* Direction 1
Can you reproduce the deposition post word for word, from "April 21, 2005" up to and including "about the cases."?

* Given text
━━━━━━━━━━━━━━━━━━━━━━━━━━━━━━

April 21, 2005

Pandemonium

One of the first things that baby lawyers who practice in my practice area get to do is take depositions of plaintiffs. We have tens of thousands of folks who sue our clients, so arranging and taking their depositions prior to trial is time consuming and can be difficult to do. However, baby lawyers are perfect for these types of tasks, since they have a lot more free time and can use the experience to learn about the cases.

Needless to say, I've taken my fair share of these depositions. So when I volunteered to help another attorney at my firm and said I would take a deposition yesterday, I thought nothing of it.

I should note at the outset that this particular deposition was involving a case where many plaintiffs had sued a cast of thousands of defendants, so when you attend one of these, the conference room is chock full 'o lawyers. A scary sight sometimes, but that's how it goes. I expected to see a room full of folks, so I got there early and reserved my seat while I looked over my notes.

The deposition started innocently enough. Things were actually rolling along pretty smoothly -- I was making some progress with my questions, and the witness was very nice. Once I decided to start asking him questions about the various jobs he'd had (he was claiming he had contracted an illness because of exposure to certain substances at various jobs he'd had over the years), things got weird.

To make things go a little easier and to jog his memory, I had a copy of his printout from the Social Security Administration, which lists all of the emplyers he's ever had (presumably). I told him I'd be asking him about each employer, and mentioned that his attorney also had a copy of the printout I was using, and he could look at it and follow along with me if he wanted.

At this point, his lawyer showed me the printout and said, "Here's what I'm showing him. It's clean. See?" I thought that was a strange comment, because I was thinking, why wouldn't it be clean? But I dismissed the comment and started questioning the witness. Things progressed without incident until lunch.

We took a break for lunch and when we returned, the witness and his attorney came back in the room and sat down. The plaintiff re-opened his social security printout and was looking at it on the conference room table. I glanced at it and noticed that it had handwritten notes all over it. Thinking this was strange (particularly in light of his attorney's earlier comments about how he was looking at a clean copy), I made a note to ask about it when we got to a good stopping point. When we did, I said, "Sir, I don't mean to be nosy, but it looks like your copy of the printout has some notes on it. What are those?" At that point, his attorney flipped out.

━━━━━━━━━━━━━━━━━━━━━━━━━━━━━━

* Material provided

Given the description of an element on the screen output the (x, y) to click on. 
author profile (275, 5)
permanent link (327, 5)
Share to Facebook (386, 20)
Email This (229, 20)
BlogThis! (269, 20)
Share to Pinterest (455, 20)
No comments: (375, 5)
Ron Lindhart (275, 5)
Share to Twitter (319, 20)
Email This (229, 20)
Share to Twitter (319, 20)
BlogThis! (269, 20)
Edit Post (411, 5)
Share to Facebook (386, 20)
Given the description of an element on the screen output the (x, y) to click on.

━━━━━━━━━━━━━━━━━━━━━━━━━━━━━━

* Direction 2
Can you rewrite every one of the entries above, with "Twitter" replaced by "X" and nothing else changed?

* Exercise response 1
April 21, 2005

Pandemonium

One of the first things that baby lawyers who practice in my practice area get to do is take depositions of plaintiffs. We have tens of thousands of folks who sue our clients, so arranging and taking their depositions prior to trial is time consuming and can be difficult to do. However, baby lawyers are perfect for these types of tasks, since they have a lot more free time and can use the experience to learn about the cases.

* Exercise response 2
Given the description of an element on the screen output the (x, y) to click on. 
author profile (275, 5)
permanent link (327, 5)
Share to Facebook (386, 20)
Email This (229, 20)
BlogThis! (269, 20)
Share to Pinterest (455, 20)
No comments: (375, 5)
Ron Lindhart (275, 5)
Share to X (319, 20)
Email This (229, 20)
Share to X (319, 20)
BlogThis! (269, 20)
Edit Post (411, 5)
Share to Facebook (386, 20)
Given the description of an element on the screen output the (x, y) to click on.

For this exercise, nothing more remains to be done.